PROBLEM STATEMENT
All of the entries should be restated word for word, but without their pictures.

[Items listed in a dataset]
------------------------------------------------

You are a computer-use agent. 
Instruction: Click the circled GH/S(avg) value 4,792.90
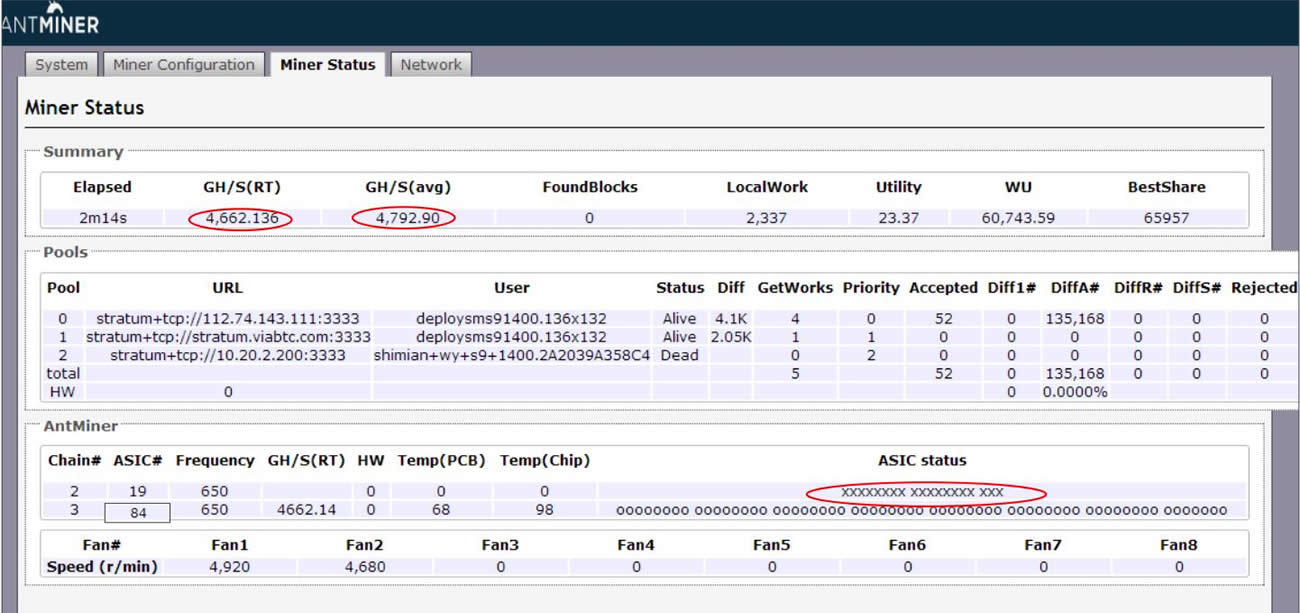click(403, 218)

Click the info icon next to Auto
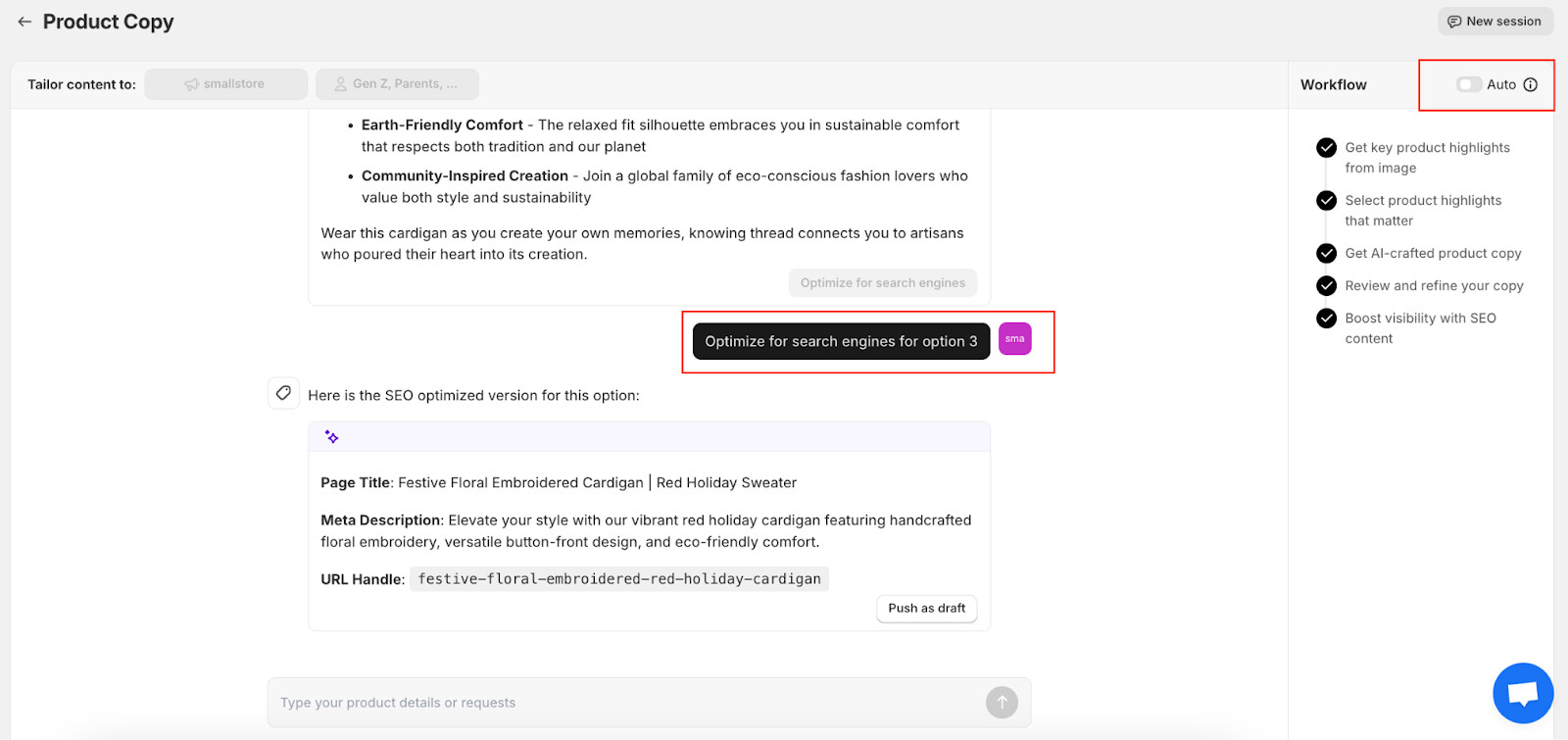[1531, 85]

------------------------------------------------

REPLY
You are a computer-use agent. 
Instruction: Click the circled GH/S(avg) value 4,792.90
click(403, 218)

Click the info icon next to Auto
[1531, 85]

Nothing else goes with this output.